[[ Data shown open ]]

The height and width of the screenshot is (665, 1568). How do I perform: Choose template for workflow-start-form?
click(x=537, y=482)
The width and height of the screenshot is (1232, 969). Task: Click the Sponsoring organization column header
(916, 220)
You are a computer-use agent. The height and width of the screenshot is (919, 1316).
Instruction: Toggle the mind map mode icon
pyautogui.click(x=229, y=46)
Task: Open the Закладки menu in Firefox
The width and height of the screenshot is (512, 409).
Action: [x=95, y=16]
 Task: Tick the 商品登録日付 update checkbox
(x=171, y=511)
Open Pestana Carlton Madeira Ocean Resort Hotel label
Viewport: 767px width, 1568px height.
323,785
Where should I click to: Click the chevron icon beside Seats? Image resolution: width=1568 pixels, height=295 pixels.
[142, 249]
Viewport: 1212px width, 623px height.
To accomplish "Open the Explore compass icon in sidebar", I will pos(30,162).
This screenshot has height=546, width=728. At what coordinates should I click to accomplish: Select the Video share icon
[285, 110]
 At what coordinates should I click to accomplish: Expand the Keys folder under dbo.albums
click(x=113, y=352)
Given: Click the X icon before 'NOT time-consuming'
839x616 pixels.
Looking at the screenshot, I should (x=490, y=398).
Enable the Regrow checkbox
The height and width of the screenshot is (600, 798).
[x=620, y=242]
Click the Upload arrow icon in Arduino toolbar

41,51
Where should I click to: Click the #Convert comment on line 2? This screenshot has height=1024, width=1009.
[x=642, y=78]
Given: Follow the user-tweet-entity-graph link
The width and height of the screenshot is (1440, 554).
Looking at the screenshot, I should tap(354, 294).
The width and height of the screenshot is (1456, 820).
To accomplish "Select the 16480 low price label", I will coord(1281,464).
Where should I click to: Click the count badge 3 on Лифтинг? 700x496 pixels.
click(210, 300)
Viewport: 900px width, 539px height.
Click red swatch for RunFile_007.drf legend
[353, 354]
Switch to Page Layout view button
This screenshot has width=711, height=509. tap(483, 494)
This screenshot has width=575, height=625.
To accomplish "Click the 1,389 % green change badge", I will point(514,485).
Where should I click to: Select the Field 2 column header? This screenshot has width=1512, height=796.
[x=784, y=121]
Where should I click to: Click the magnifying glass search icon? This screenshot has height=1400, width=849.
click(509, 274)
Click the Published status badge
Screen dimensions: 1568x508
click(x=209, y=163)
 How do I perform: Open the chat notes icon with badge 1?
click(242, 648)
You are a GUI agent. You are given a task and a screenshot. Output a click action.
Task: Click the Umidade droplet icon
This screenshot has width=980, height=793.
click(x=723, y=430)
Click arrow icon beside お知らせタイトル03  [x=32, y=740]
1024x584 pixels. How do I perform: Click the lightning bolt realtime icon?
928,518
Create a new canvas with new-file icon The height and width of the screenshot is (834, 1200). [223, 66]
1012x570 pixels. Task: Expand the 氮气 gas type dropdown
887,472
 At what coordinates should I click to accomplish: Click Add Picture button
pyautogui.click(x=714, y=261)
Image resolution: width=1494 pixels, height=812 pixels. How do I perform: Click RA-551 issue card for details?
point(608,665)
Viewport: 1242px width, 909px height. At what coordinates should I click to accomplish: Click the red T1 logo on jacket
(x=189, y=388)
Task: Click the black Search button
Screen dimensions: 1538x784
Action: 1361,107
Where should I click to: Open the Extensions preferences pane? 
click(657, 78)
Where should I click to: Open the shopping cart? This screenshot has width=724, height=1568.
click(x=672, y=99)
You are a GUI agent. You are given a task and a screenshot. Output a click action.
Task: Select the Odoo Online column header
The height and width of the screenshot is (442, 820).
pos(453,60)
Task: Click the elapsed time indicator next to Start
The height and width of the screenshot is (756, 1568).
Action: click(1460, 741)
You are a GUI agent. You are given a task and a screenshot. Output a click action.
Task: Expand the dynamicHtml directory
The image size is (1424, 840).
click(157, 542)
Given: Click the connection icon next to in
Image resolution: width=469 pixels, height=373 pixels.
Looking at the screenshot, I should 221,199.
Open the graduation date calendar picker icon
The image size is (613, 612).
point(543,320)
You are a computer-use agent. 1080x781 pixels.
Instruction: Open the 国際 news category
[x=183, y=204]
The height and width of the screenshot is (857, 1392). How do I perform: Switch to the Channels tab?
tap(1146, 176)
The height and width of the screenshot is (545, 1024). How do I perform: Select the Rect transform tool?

[[ Data shown closed ]]

An identical copy of the entries above is the expected result.

Worked solution ▸
The height and width of the screenshot is (665, 1568). How do I perform: Choose template for workflow-start-form?
click(x=537, y=482)
The width and height of the screenshot is (1232, 969). Task: Click the Sponsoring organization column header
(916, 220)
You are a computer-use agent. The height and width of the screenshot is (919, 1316).
Instruction: Toggle the mind map mode icon
pyautogui.click(x=229, y=46)
Task: Open the Закладки menu in Firefox
The width and height of the screenshot is (512, 409).
Action: [x=95, y=16]
 Task: Tick the 商品登録日付 update checkbox
(x=171, y=511)
Open Pestana Carlton Madeira Ocean Resort Hotel label
Viewport: 767px width, 1568px height.
323,785
Where should I click to: Click the chevron icon beside Seats? Image resolution: width=1568 pixels, height=295 pixels.
[142, 249]
Viewport: 1212px width, 623px height.
To accomplish "Open the Explore compass icon in sidebar", I will pos(30,162).
This screenshot has height=546, width=728. At what coordinates should I click to accomplish: Select the Video share icon
[285, 110]
 At what coordinates should I click to accomplish: Expand the Keys folder under dbo.albums
click(x=113, y=352)
Given: Click the X icon before 'NOT time-consuming'
839x616 pixels.
Looking at the screenshot, I should (x=490, y=398).
Enable the Regrow checkbox
The height and width of the screenshot is (600, 798).
[x=620, y=242]
Click the Upload arrow icon in Arduino toolbar

41,51
Where should I click to: Click the #Convert comment on line 2? This screenshot has height=1024, width=1009.
[x=642, y=78]
Given: Follow the user-tweet-entity-graph link
The width and height of the screenshot is (1440, 554).
Looking at the screenshot, I should tap(354, 294).
The width and height of the screenshot is (1456, 820).
To accomplish "Select the 16480 low price label", I will coord(1281,464).
Where should I click to: Click the count badge 3 on Лифтинг? 700x496 pixels.
click(210, 300)
Viewport: 900px width, 539px height.
Click red swatch for RunFile_007.drf legend
[353, 354]
Switch to Page Layout view button
This screenshot has width=711, height=509. tap(483, 494)
This screenshot has width=575, height=625.
To accomplish "Click the 1,389 % green change badge", I will point(514,485).
Where should I click to: Select the Field 2 column header? This screenshot has width=1512, height=796.
[x=784, y=121]
Where should I click to: Click the magnifying glass search icon? This screenshot has height=1400, width=849.
click(509, 274)
Click the Published status badge
Screen dimensions: 1568x508
click(x=209, y=163)
 How do I perform: Open the chat notes icon with badge 1?
click(242, 648)
You are a GUI agent. You are given a task and a screenshot. Output a click action.
Task: Click the Umidade droplet icon
This screenshot has width=980, height=793.
click(x=723, y=430)
Click arrow icon beside お知らせタイトル03  [x=32, y=740]
1024x584 pixels. How do I perform: Click the lightning bolt realtime icon?
928,518
Create a new canvas with new-file icon The height and width of the screenshot is (834, 1200). [223, 66]
1012x570 pixels. Task: Expand the 氮气 gas type dropdown
887,472
 At what coordinates should I click to accomplish: Click Add Picture button
pyautogui.click(x=714, y=261)
Image resolution: width=1494 pixels, height=812 pixels. How do I perform: Click RA-551 issue card for details?
point(608,665)
Viewport: 1242px width, 909px height. At what coordinates should I click to accomplish: Click the red T1 logo on jacket
(x=189, y=388)
Task: Click the black Search button
Screen dimensions: 1538x784
Action: 1361,107
Where should I click to: Open the Extensions preferences pane? 
click(657, 78)
Where should I click to: Open the shopping cart? This screenshot has width=724, height=1568.
click(x=672, y=99)
You are a GUI agent. You are given a task and a screenshot. Output a click action.
Task: Select the Odoo Online column header
The height and width of the screenshot is (442, 820).
pos(453,60)
Task: Click the elapsed time indicator next to Start
The height and width of the screenshot is (756, 1568).
Action: click(1460, 741)
You are a GUI agent. You are given a task and a screenshot. Output a click action.
Task: Expand the dynamicHtml directory
The image size is (1424, 840).
click(157, 542)
Given: Click the connection icon next to in
Image resolution: width=469 pixels, height=373 pixels.
Looking at the screenshot, I should 221,199.
Open the graduation date calendar picker icon
The image size is (613, 612).
point(543,320)
You are a computer-use agent. 1080x781 pixels.
Instruction: Open the 国際 news category
[x=183, y=204]
The height and width of the screenshot is (857, 1392). How do I perform: Switch to the Channels tab?
tap(1146, 176)
The height and width of the screenshot is (545, 1024). How do I perform: Select the Rect transform tool?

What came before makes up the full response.